A vice-chanceler do Governo de fato de Honduras, Martha Lorena Alvarado, disse hoje que ainda não há acordo sobre a restituição do presidente deposto do país, Manuel Zelaya, mas que o diálogo continua.
“Ainda não há acordo no ponto da restituição do senhor Zelaya. Não há acordo”, disse Alvarado a jornalistas após sair de uma reunião com a comissão que representa o presidente de fato de Honduras, Roberto Micheletti, na mesa de diálogo.
O problema, segundo Alvarado, “é que eles (a delegação de Zelaya) insistem na restituição de Zelaya”, enquanto o grupo de Micheletti quer que a questão “se defina por meio da Constituição e das leis”.
“As negociações estão bem em sete pontos que acordamos.

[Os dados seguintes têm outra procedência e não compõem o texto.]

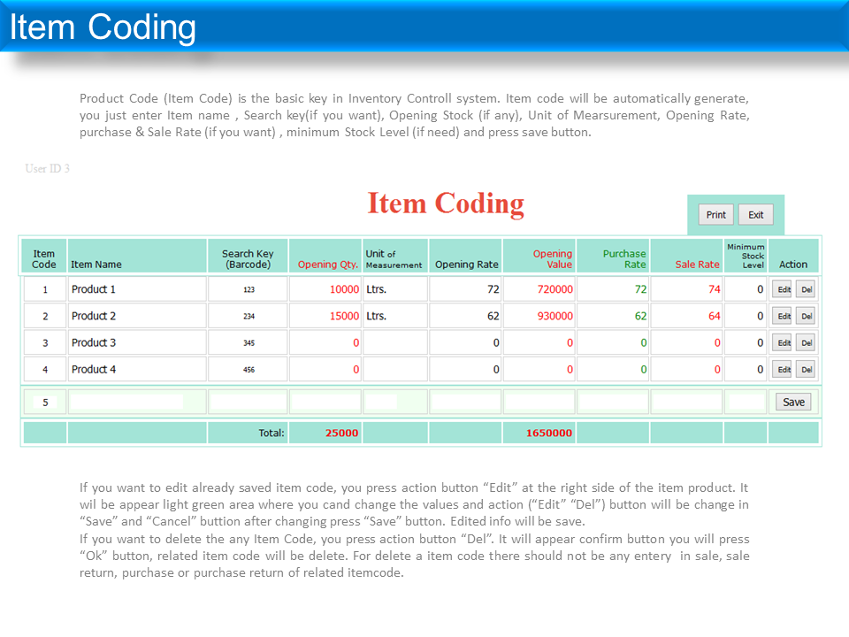Remove Product 4 using Del
Screen dimensions: 849x637
coord(806,369)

Há um último ponto não acordado”, disse a vice-chanceler de Micheletti, ao apontar que um acordo “depende da outra parte, da parte do senhor Zelaya”.
Segundo Alvarado, os membros da comissão do governante deposto saíram do hotel onde se reúnem as comissões de diálogo. “Acho que foram falar com o senhor Zelaya”, especulou.

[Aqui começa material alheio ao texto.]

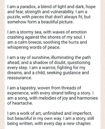The height and width of the screenshot is (129, 105).
Task: Click the word "tapestry" in the fourth paragraph
Action: click(x=28, y=88)
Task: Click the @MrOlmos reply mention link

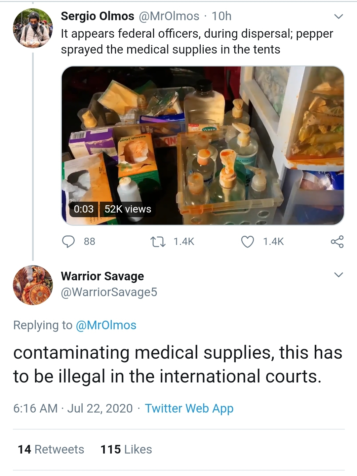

Quando a vice-chanceler de Micheletti foi falar com a imprensa no hotel, cerca de 20 membros da resistência popular que exige a restituição de Zelaya a vaiaram e a chamaram de “golpista”.
A comissão de Micheletti continua no hotel onde o diálogo foi retomado no último dia 7, com o acompanhamento da Organização dos Estados Americanos (OEA).
O ministro de Turismo de Zelaya, Ricardo Martínez, disse à imprensa que “o diálogo não foi suspenso”.
Horas antes, a vice-chanceler de Zelaya, Patricia Licona, declarou que a comissão de Micheletti tinha pedido a ampliação em três horas do prazo para a divulgação dos resultados do diálogo.
Com isso, as comissões retornariam à mesa por volta das 15h locais (17h de Brasília). Porém, Vilma Morales, integrante da comissão de Micheletti, disse abertamente à imprensa que “nenhuma ampliação” tinha sido pedida.